## Task description:
Collect every line of the material below that contains the string "Pick". Matching is case-sensitive.

## Extracted material:
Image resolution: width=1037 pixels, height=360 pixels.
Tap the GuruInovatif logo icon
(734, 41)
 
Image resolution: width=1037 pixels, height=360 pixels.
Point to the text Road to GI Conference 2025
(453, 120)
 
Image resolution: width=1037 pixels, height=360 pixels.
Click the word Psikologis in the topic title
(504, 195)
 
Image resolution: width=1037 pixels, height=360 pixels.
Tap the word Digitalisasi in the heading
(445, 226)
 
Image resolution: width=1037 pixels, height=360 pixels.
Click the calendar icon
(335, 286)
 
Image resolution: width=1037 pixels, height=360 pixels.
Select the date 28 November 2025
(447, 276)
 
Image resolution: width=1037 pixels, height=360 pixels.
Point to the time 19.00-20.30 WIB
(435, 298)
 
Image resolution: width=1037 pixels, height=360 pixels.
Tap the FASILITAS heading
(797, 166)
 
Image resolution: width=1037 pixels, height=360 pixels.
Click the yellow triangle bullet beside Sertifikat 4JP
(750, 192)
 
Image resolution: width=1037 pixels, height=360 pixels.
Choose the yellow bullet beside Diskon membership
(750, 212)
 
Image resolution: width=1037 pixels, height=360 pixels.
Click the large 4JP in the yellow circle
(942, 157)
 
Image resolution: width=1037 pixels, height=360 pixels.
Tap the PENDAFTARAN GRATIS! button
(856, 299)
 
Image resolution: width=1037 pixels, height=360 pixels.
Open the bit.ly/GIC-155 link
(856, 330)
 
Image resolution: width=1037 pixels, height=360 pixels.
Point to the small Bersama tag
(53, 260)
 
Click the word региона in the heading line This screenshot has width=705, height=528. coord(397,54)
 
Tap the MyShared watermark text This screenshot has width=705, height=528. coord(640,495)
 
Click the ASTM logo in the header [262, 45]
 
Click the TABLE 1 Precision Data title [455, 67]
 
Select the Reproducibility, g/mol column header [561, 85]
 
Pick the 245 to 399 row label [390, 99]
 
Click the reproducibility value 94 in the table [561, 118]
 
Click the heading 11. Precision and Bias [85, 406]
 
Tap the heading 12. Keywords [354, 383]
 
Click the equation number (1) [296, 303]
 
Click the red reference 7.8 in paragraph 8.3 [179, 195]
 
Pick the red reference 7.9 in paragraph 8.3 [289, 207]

## Full answer:
Pick the 245 to 399 row label [390, 99]
Pick the red reference 7.9 in paragraph 8.3 [289, 207]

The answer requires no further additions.